> [TÂCHES À RÉALISER]:
A – Modifiez le passage de l'extrait sur Le voyage dans l'Est qui commence par « Figure devenue incontournable » et se termine par « sur ce point ? » : recopiez-le en remplaçant « roman » par « livre ».
B – Poursuivez l'extrait sur Le voyage dans l'Est à partir de sa dernière phrase.

> [EXTRAIT À LIRE]:
__________

Figure devenue incontournable de la scène médiatique et littéraire, Christine Angot raconte dans Le voyage dans l’Est le point de vue de la victime d’un inceste et l’impossibilité de sortir de l’emprise, de parler, de dire, de révéler, d’alerter, en bref, de faire cesser lorsqu’une enfant, une adulte sont victimes d’un inceste.
Il y a vingt-deux ans, en 1999, Christine Angot publiait son premier roman L’inceste. Depuis, régulièrement, Christine Angot reprend sa quête pour trouver la précision des mots écrit, afin de rendre compte de cette infraction dans l’intime et plus encore dans le psychisme.
Du mouvement #MeToo aux livres Le consentement de Vanessa Springora et La familia Grande de Camille Krouchner, la parole des victimes est prise en compte de plus en plus au niveau social et politique. Alors pourquoi un ènième roman sur ce point ?
Christine Angot réussit dans Le voyage dans l’Est a décortiqué la place de la victime et son impossibilité ainsi que son entourage de révéler l’interdit pour le faire cesser, tant le système est pris dans les mailles du filet de l’emprise malsaine de la personne ayant autorité et qui devrait assurer la protection.

__________

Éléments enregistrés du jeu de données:
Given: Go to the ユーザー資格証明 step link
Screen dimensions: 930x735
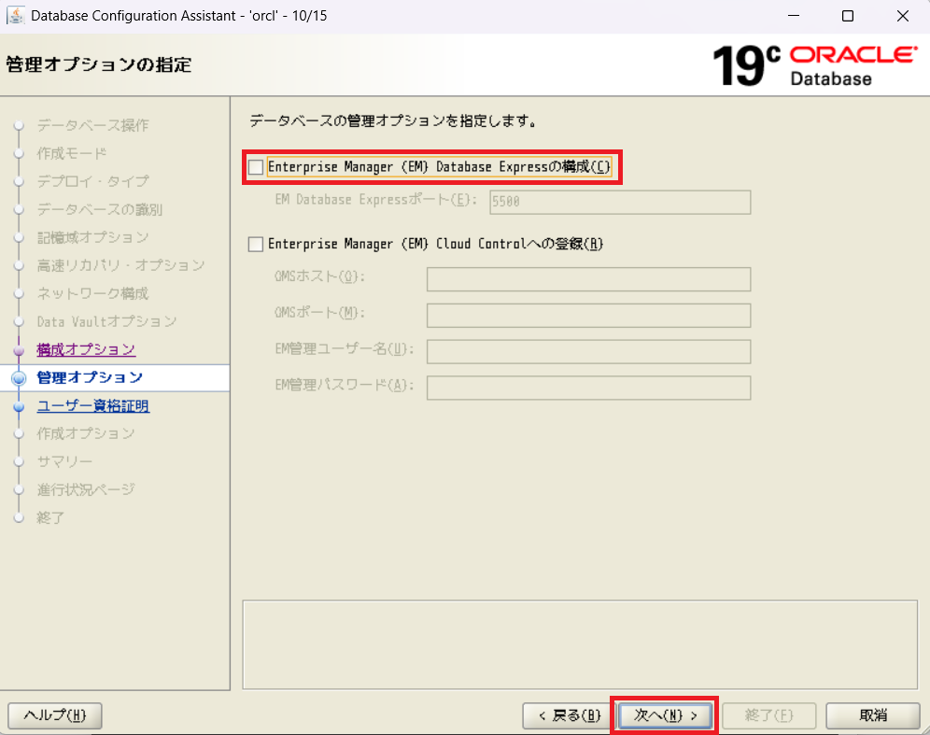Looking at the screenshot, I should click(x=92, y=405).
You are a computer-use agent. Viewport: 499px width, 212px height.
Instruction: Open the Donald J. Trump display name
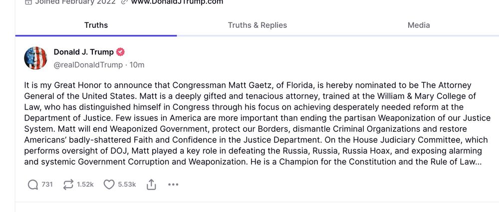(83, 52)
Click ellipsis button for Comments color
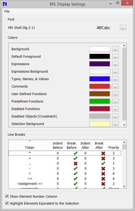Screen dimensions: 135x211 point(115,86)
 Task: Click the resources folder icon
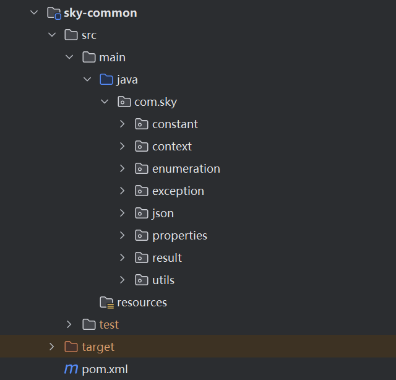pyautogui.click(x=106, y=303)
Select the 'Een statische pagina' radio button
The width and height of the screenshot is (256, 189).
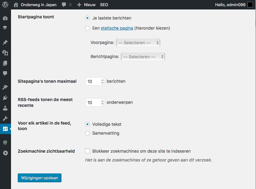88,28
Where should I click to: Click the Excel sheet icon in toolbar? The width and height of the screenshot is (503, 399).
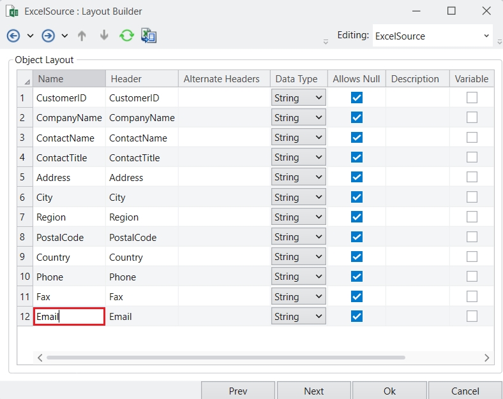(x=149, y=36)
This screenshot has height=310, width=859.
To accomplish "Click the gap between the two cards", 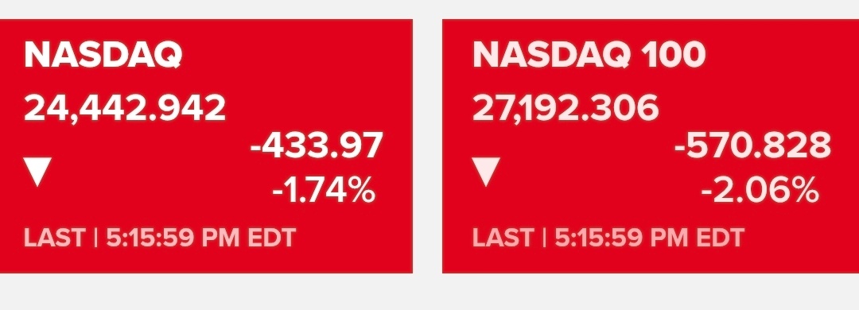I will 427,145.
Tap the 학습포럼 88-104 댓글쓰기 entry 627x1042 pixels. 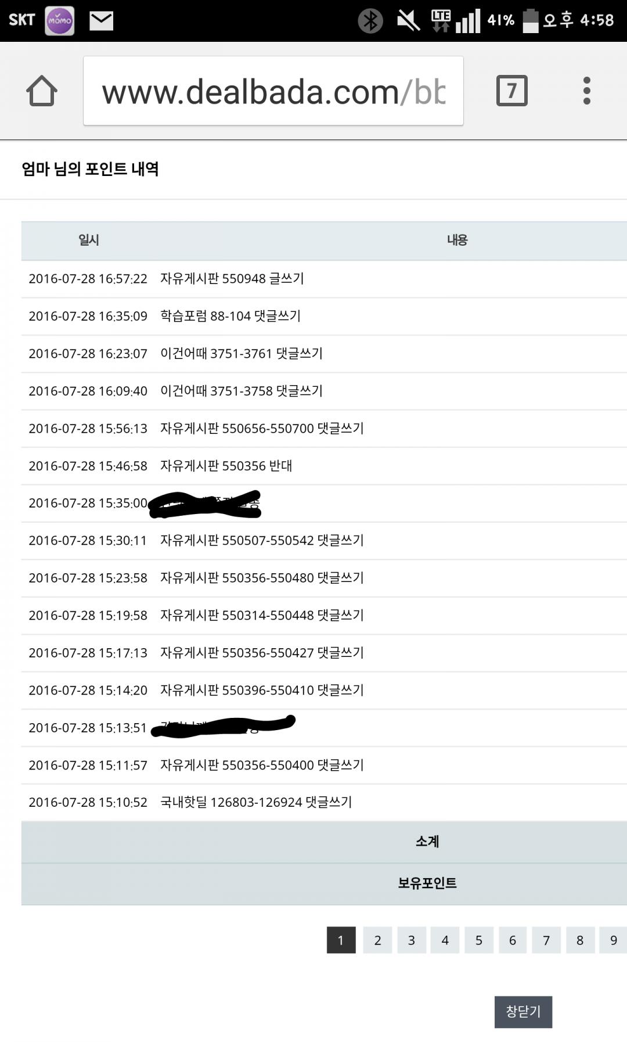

__________

> [TÂCHES RÉSOLUES]:
A –
Figure devenue incontournable de la scène médiatique et littéraire, Christine Angot raconte dans Le voyage dans l’Est le point de vue de la victime d’un inceste et l’impossibilité de sortir de l’emprise, de parler, de dire, de révéler, d’alerter, en bref, de faire cesser lorsqu’une enfant, une adulte sont victimes d’un inceste.
Il y a vingt-deux ans, en 1999, Christine Angot publiait son premier livre L’inceste. Depuis, régulièrement, Christine Angot reprend sa quête pour trouver la précision des mots écrit, afin de rendre compte de cette infraction dans l’intime et plus encore dans le psychisme.
Du mouvement #MeToo aux livres Le consentement de Vanessa Springora et La familia Grande de Camille Krouchner, la parole des victimes est prise en compte de plus en plus au niveau social et politique. Alors pourquoi un ènième livre sur ce point ?

B –
La perversion de l’agresseur est particulièrement bien rendue qui trouve toujours justifications à ses comportements interdits et utilise le besoin de reconnaissance de sa victime. Son combat se poursuit en insistant aussi sur le fait qu’il n’y a pas d’inceste consenti comme l’idée semble s’insinuer dans la société lorsque adulte, la relation toxique se poursuit.
Elle a treize ans. Elle n’a jamais connu son père. Sa mère le lui présente. Il est beau, à une allure élégante, une position sociale très en vue, intelligent et très cultivé. Enfin, son rêve le plus cher se réalise ! Maintenant elle pourra en parler à ses copines, être fière de cette filiation. Elle est enfin reconnue !
Mais, la jeune fille constate au fil des rencontres des abus de pouvoir. Un baiser, une main sur le genou qui commence à remonter le long de sa jambe, puis vient les crimes d’infractions abjects. Mais, il est intelligent. Il devrait s’arrêter ! Il va comprendre ! La protection que ce père, personne ayant autorité, doit à son enfant est pulvérisée, anéantie à tel point que la victime se trouve encore plus démunie, esseulée, et dans l’incapacité d’en parler.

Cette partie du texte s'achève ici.